AUNT SARAH WHIPPLE'S coachman drove Kate and Joe in the wagonette through the iron gates of Cedarmere, past the lodge, past weeping copper beeches pouring down on the velvet lawn in molten fountains, past wool-work flower beds. There were circles and stars edged with beet-red, cocoa-brown, and yellow-green ornamental foliage, then little rims of Reckett's-blue lobelias surrounding cold pink begonias with wax stems, or heliotrope, widely spaced in rich finely crumbled earth. The earth at Cedarmere was always black and moist, even when other people's flower beds were hard, pale tan. Aunt Sarah kept an eye on her garden. On summer mornings after she had eaten her oatmeal and read the political news in the paper she went out-of-doors, and where the wrens were perching on dipping sprays of grapevine, wrenlike Aunt Sarah perched on green iron grapevines twisted into seats, and made the gardeners, busy in the borders, wish they had never been born.

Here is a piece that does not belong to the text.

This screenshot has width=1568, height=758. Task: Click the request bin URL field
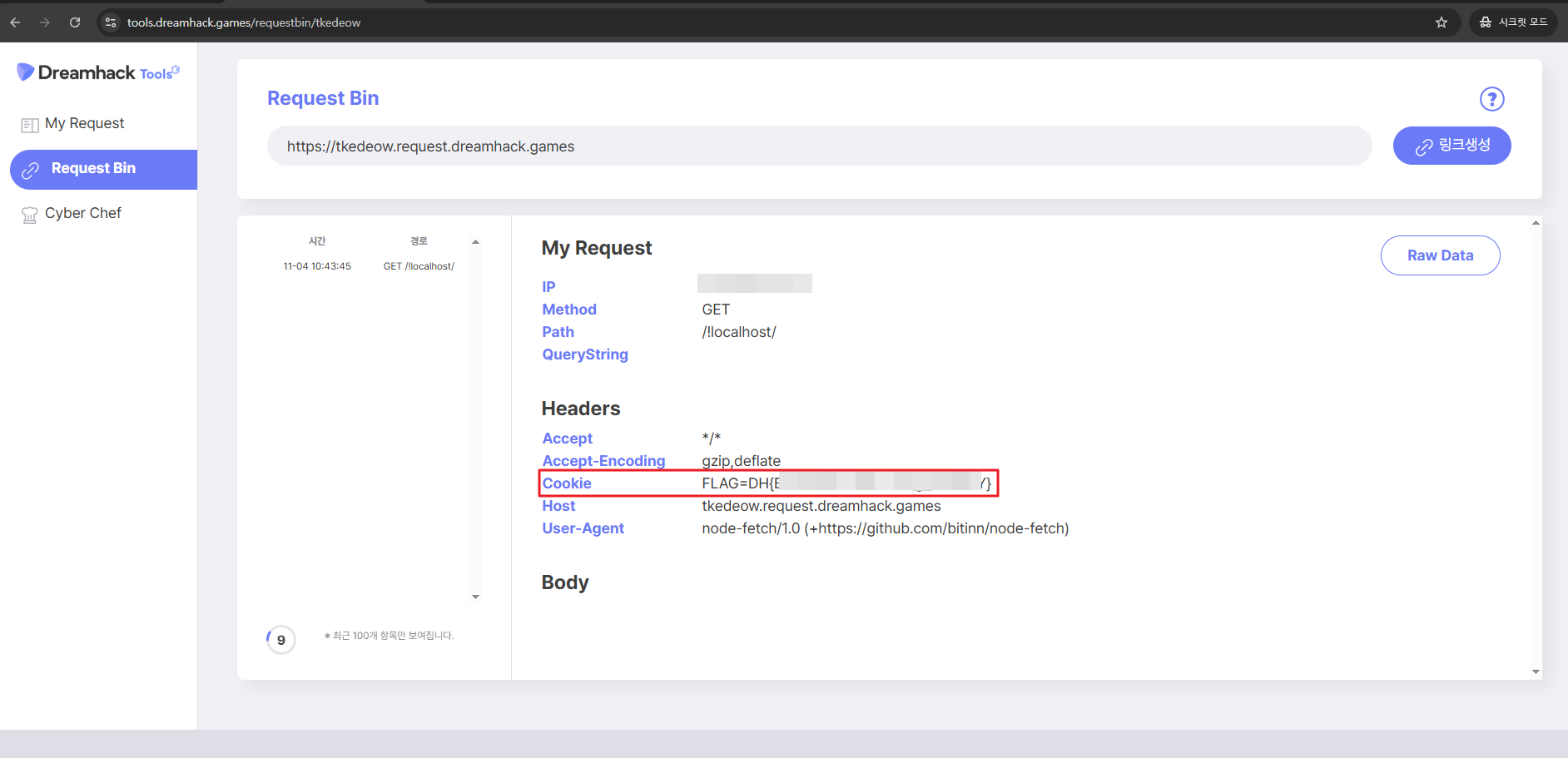point(819,146)
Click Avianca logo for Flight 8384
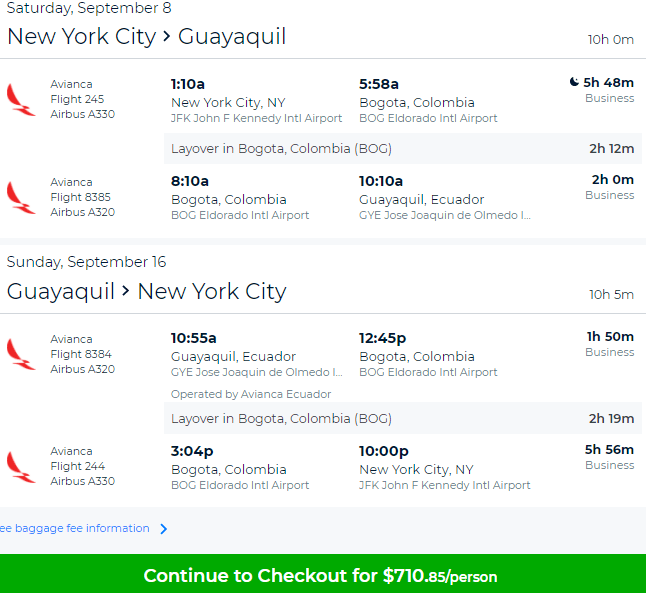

The lawns, the glimpsed grape house, Henderson's bottle-green livery with its silver buttons, affected Kate so that she began to make polite remarks to Joe and to Henderson's back in her society voice, from nervousness, telling them that it was cold for October, that the days were getting shorter now, and that the sky looked like rain. And when the wagonette rumbled under the porte-cochère and the horses stamped and jingled, her insides fluttered like a flight of birds, and she pushed her hand in its new biscuit suède glove under Joe's comforting arm.

A butler ambled down the steps for their bag—a butler! Joe hadn't told her there was going to be a butler. Oh, Joe, I'm scared to death, but I'll try not to disgrace you, darling. With an uplifted face of disdain she entered the hall.

Carrie Pyne drifted toward them, moaning:

"Well, Kate! Well, Joe! Here you are!"

"Yes, here we are!"

They all laughed vaguely and politely.

"Mrs. Whipple's resting until dinner. She sent her dear, dear love—at least, I know she would have if—Oh, Kate! Did you hurt yourself? Those bears' heads are terrible in the dark corners. I don't suppose you'd care for a cup of tea before you go to your rooms?"

"Oh, no in——" Kate began obediently; but Joe broke in, "We would very much, thank you."

"Oh—ah—Harcourt, could you please just bring us some tea?"

"Tea, miss?" said Harcourt in an astonished voice.

"Yes, please, just—yes, please. I don't know why Harcourt's always so surprised. We have it ever so often, but he's always just as— Hm! Hm!"

Harcourt, still looking incredulous, came back with a lace cloth, which he flung on the tea table crooked, to show his disapproval.

"Was it chilly driving out? It seems so cold for October. As I was saying, Harcourt—Hm! Oh dear! I seem to have a frog in my throat. Hm!"

Harcourt slammed down the tea tray, and Carrie began a wavering pouring out, murmuring: "I'm afraid it's pretty strong. Two lumps, Kate? I'm afraid the water isn't very hot——"

Kate sat tensely in her low tufted chair of old-gold satin, with its fringe like sausage curls, trying to keep her cup from dripping—Carrie had slopped most of the tea into the saucer. How easily Joe was taking everything, teasing Carrie, sending Harcourt for matches. She would be like him, perfectly natural.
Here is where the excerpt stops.